With this kind of farewell, it's hard to imagine I'm going on holiday. But as soon I hit the sunny summer lane to the station, I have a spring in my step that only a boarding school pupil, prisoner or lunatic can feel.

The dangerous sense of uniqueness addicts feel is heightened by the months shut away for treatment. I have an overwhelming sense of power, exhilaration, invincibility. I immediately light up in a non-smoking carriage and start to feel superior to everyone who is, in my addict head, slavishly going about their dull, narrow business.

By the time I get to Waterloo Station, however, this has worn off, to be replaced by awe at the vastness and efficiency of the "real world". In the "real world" I remember great things are done. And people actually catch trains, instead of missing them because they're in the pub.
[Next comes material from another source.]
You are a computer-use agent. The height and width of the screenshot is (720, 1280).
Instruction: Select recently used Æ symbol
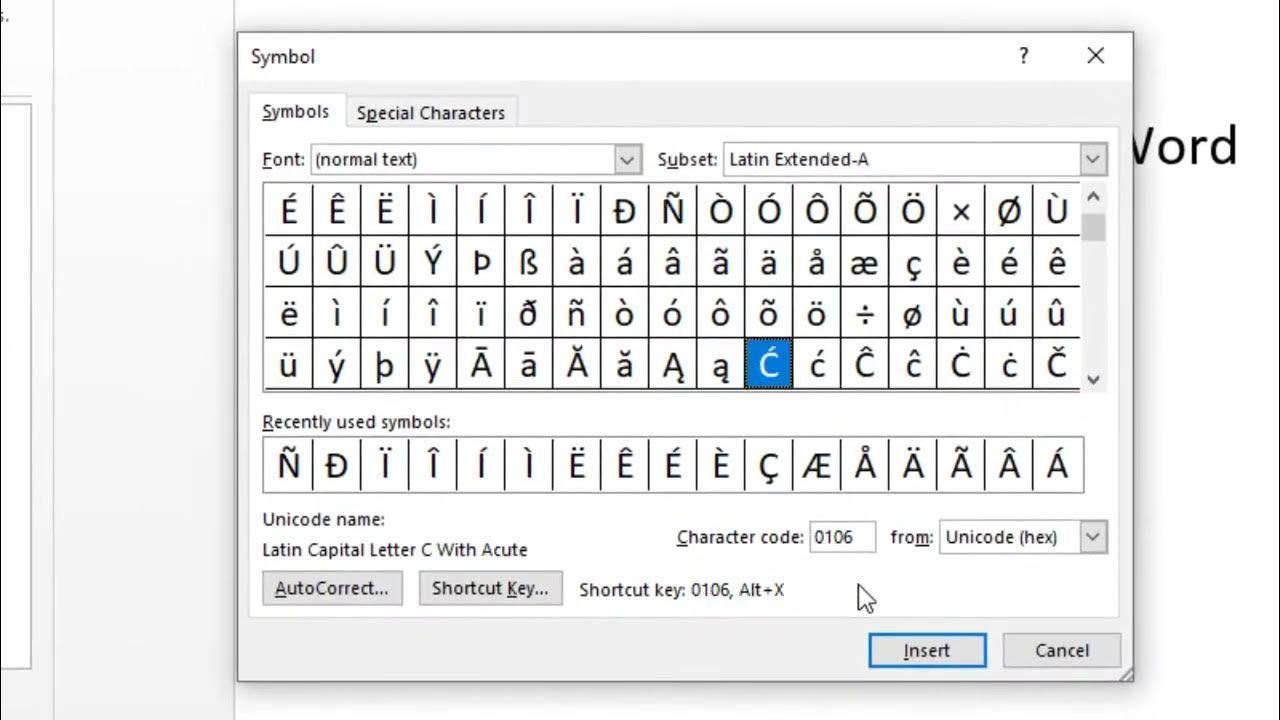tap(817, 466)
I realise how institutionalised I've become. I find I can't leave the station, but wander about staring at the drunks and the purposeful. I fight a sense of envy at the latter and tell myself I'm one of them.
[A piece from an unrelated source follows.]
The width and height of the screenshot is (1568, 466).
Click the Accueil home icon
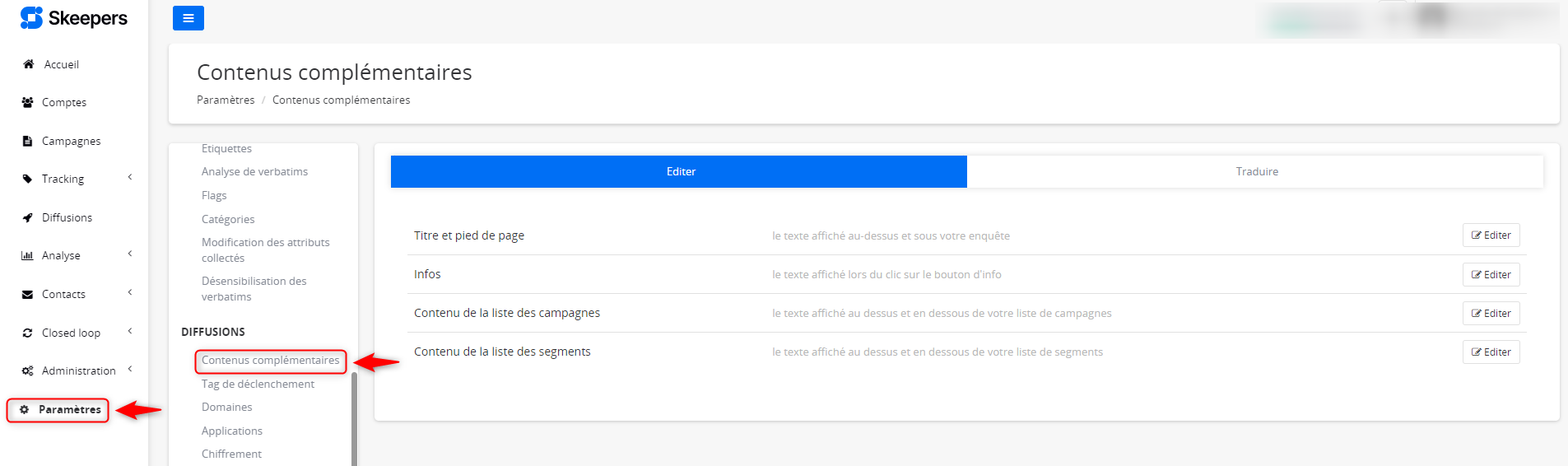(x=29, y=64)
"Go to a meeting, Ben." This mantra rings irritatingly in my ears so I go to a 40th birthday party at the members-only club.

I'm extremely lucky. I'm not returning to a squat inhabited by drug dealers and no one says to me "Go on, Ben, one drink won't hurt you". But the change from country clinic to London night life is too sudden. I feel unease at the ease of other people.

The rest of the weekend is a seesaw of thinking I'm cured, then looking forward to getting back. By Monday morning, it is like a holiday but only in the sense that it's good to get back, even though you've had a nice time.